Why Sign Purchase Agreements?

Why Sign Purchase Agreements?

In 2019 we tried out a new model of working with chocolate makers. We established annual purchase agreements, with a goal of ensuring long-term stability for your partners at origins and cacao availability at fixed annual prices for chocolate makers. This experiment was largely a success, and something we would like to make accessible to all of our customers!

 For those of you who are starting to ramp up your orders, or for those of you who have questions about Uncommon’s cacao pricing options, we’d like to share. There are three ways to buy beans from us: spot purchases, reservations, and purchase agreements. 

These purchasing options work as a tiered system in terms of level of commitment and partnership. When you buy beans at the spot price, we refer to our monthly price list. Our prices change monthly to reflect the dynamics of harvest schedules, shipping schedules, and existing warehouse inventory. For instance, beans are cheaper when they first arrive and over time they accrue warehousing and financing costs. Since harvest seasons don’t align with the calendar year and vary across origins, it can be difficult to predict when the bean price will be the cheapest. Reservations and purchase agreements help you as a maker by fixing the bean price for the whole year. If you don’t know, or aren’t able to predict how much you will need of a bean yet or when, then you are in the perfect scenario for a spot purchase.

> **Extracted entries**

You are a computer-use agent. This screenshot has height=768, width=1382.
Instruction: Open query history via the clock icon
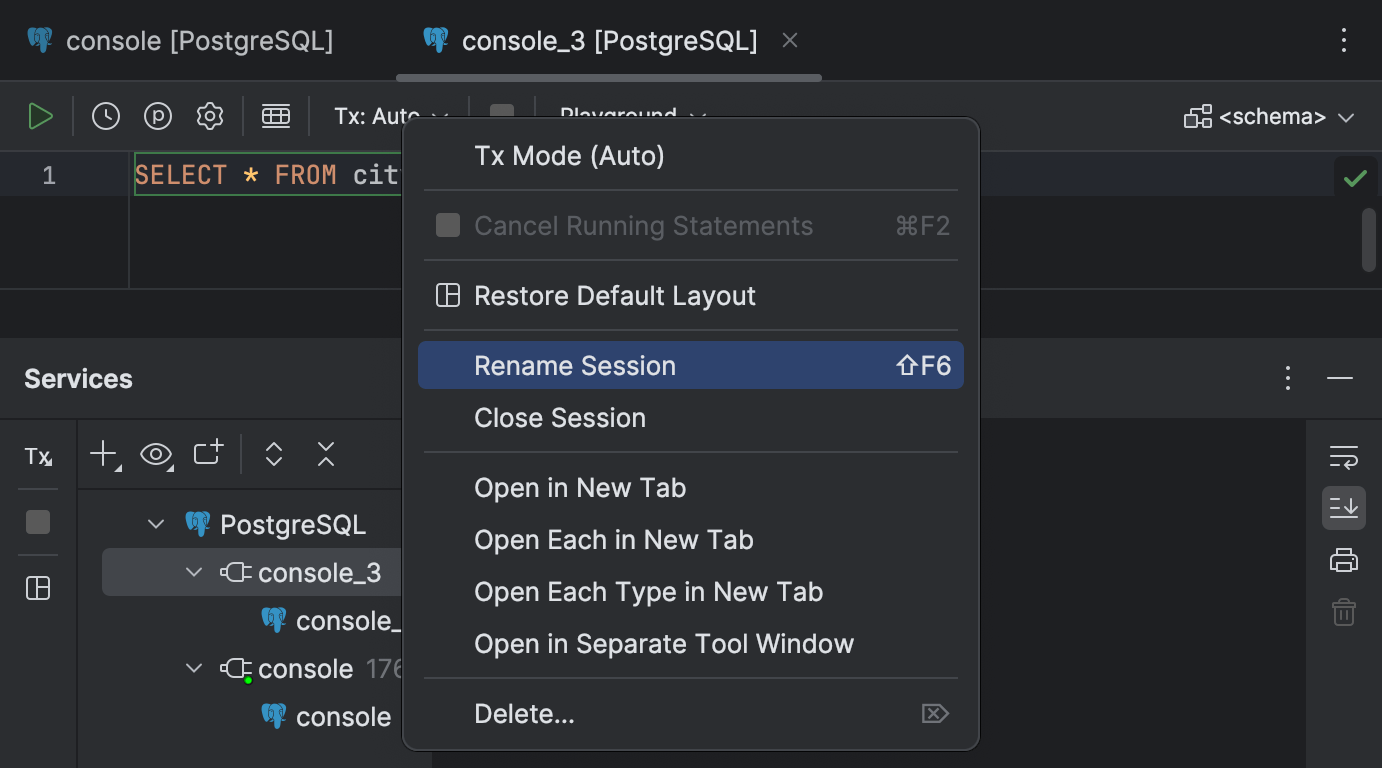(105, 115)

* * *

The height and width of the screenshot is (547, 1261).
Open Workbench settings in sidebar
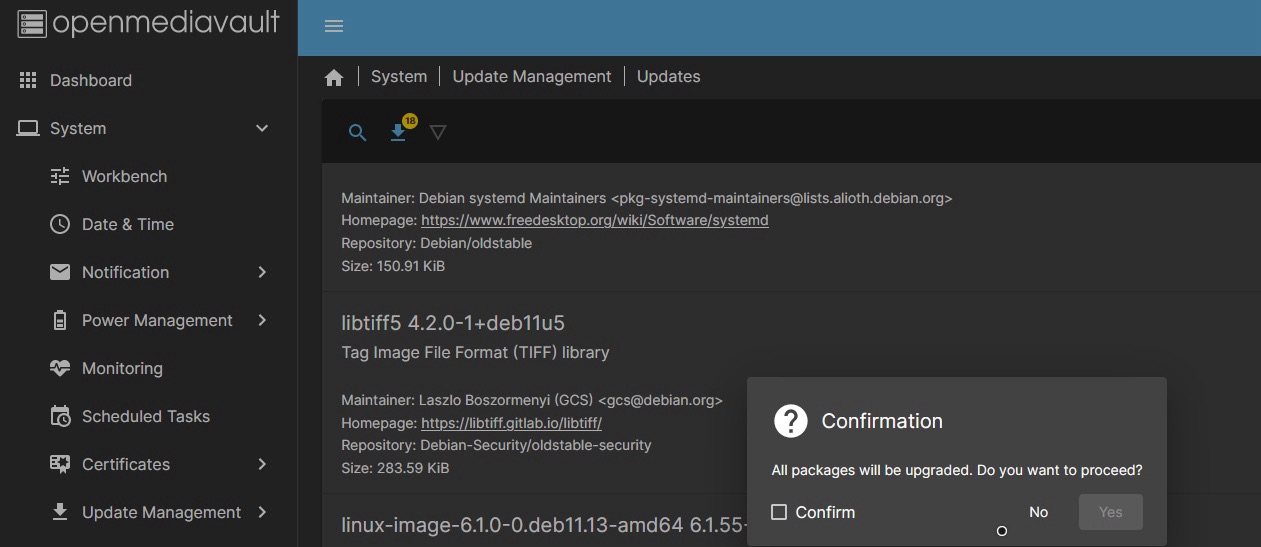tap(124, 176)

> **Requirements**
1. Lay out the entries from the line containing "The height and" through the line containing "tap(124, 176)" as a two-column CSV with the headers instruction and location. Each entry gets one row, each field goes in quotation marks with line breaks replaced by spaces, and the pictures stay out.
2. Carry on the passage about buying cacao beans from where it stops.

> **Solved tasks**
1.
instruction,location
"The height and width of the screenshot is (547, 1261). Open Workbench settings in sidebar","tap(124, 176)"

2.
Reservations are an intermediate level of commitment. This model is useful when you know you will need 4 or 5 bags of an origin that is in limited stock and you know that you don’t need it now (or can’t store it), but you will in 3 months. We retain a 6 month window for reservations and ask for a 15% non-refundable deposit to secure the order. Reservations are set up based on the price of the beans reflected in the current month’s price sheet when you pay your deposit. It can still be tricky to achieve volume based discounts in these prices, since they are limited to short term orders, but if your storage space is limited and you want to get the best deal possible on cacao, it is better to reserve the total amount you’ll need and have it shipped to you over several months. Reservations are a good way to secure short term volume that you know you will need. 

For any chocolate maker, both spot pricing and reservations come in handy for last minute needs, when plans change or if you unexpectedly run out of something. However, purchase agreements work better for regular inventory management by lowering the dollar per kilogram cost of your beans to a set price. If you know your general cacao needs, then signing a purchase agreement at the beginning of the calendar year is definitely the most economical option. And, it benefits your partners at origin too.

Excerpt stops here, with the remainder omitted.